Visits from international experts were refused, anxiety subsided somewhat and the greatest anger was actually directed at the forced labor that Ukrainian technicians had to perform. And the fact that Russia had included nuclear power stations in its war agenda at all. The Crimean peninsula 250 kilometers away (annexed by Russia in 2014) is destined to get its electricity – including spoils of war – but it is not there yet.
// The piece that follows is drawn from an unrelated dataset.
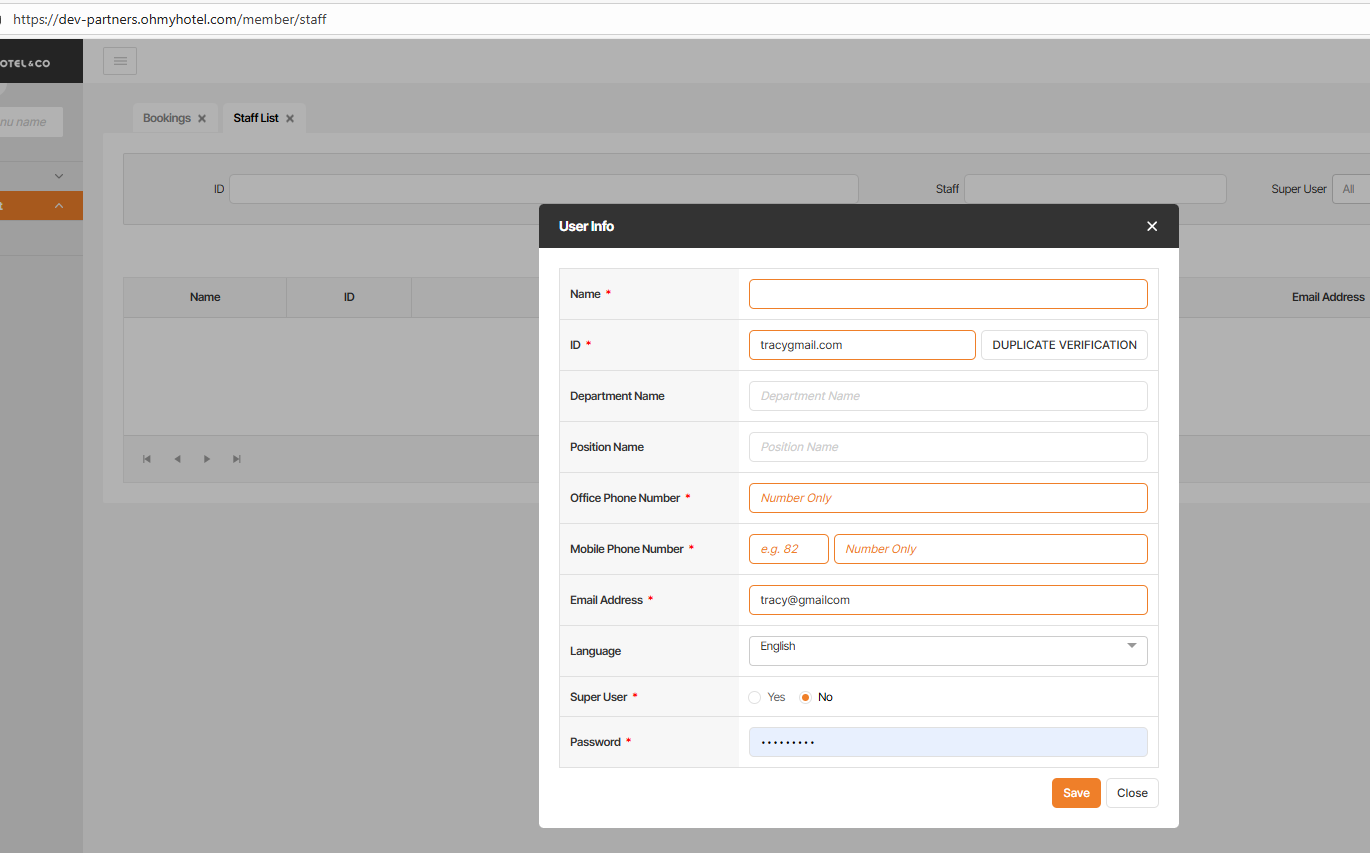Switch to the Bookings tab
This screenshot has width=1370, height=853.
coord(166,118)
Official story with double bottoms

So now it’s wrong again. The official story is that both sides accuse each other of terrorist behavior, and no one knows what the truth is. Yes, if Russian President Vladimir Putin hadn’t started the war, we wouldn’t have heard about Zaporizhzhia and there probably wouldn’t have been an incident. So Putin is of course guilty anyway. Behind it probably lies a second truth with some double meanings.

After the Russian capture, a period followed in which Ukrainian operators are (still) forced in dire circumstances to keep the nuclear power station running. Since mid-July, the Russians have filled Zaporizhzhia with ammunition and surrounded it with landmines.

It is likely that the Russians abuse the site and carry out bombings from there, because it is a kind of sanctuary. Because who would dare to attack the Russians and their own Ukrainian technicians? That is actually only possible with planes, but Ukraine hardly has them and they may be shot down. Or with special forces: difficult, not surprising, but possible in principle.

Nevertheless, it is conceivable that Ukraine wants to take out the Russian launch installations with counterfire from a distance. Then the Russians will say again that Ukraine itself is the cause of the insecurity, and so on. All that bombing has destroyed a major power line, set off a fire and ‘approached’ a repository of toxic plutonium. One of the six reactors has now been shut down and there is a risk of fire and radiation leakage again.

Russians probably have two more motives

It is plausible that the Russians have two more motives for playing with fire. One: they are not getting a good grip on western arms aid and want to squeeze it by threatening another Chernobyl. In that sense, the Russian threat is an escalation beyond NATO’s borders, because a nuclear accident simply doesn’t stick to those lines.

And two: terror. Because the actions at Zaporizhzhia scare the Ukrainian population. And they may bring negotiations closer: namely partial capitulation of Ukraine and a freeze on Russia’s loss of territory in the southeast.

Such a Russian strategy is not without risk. The eventual nuclear cloud could also blow into the Donets Basin and Russia itself, causing terror and destruction. Putin is ruthless, but that is a stupid gamble that he will probably be advised against. Nor can he be sure whether the Ukrainian and Western response is dubious and whether the resistance would be doubly motivated.

A nuclear power station that no longer works would also bring the Russians themselves nothing but a huge amount of damage. In passing, Zaporizhzhia may well be the cunning translation of the Russian allusion to deploying a weapon of mass destruction.

Conclusion: ‘playing with fire’ by the Russians is nevertheless plausible. But don’t rule out Ukrainian poker either. By fencing with a new Chernobyl, it is putting further pressure on the West to keep supplying weapons, and to preserve European unity now that is crumbling.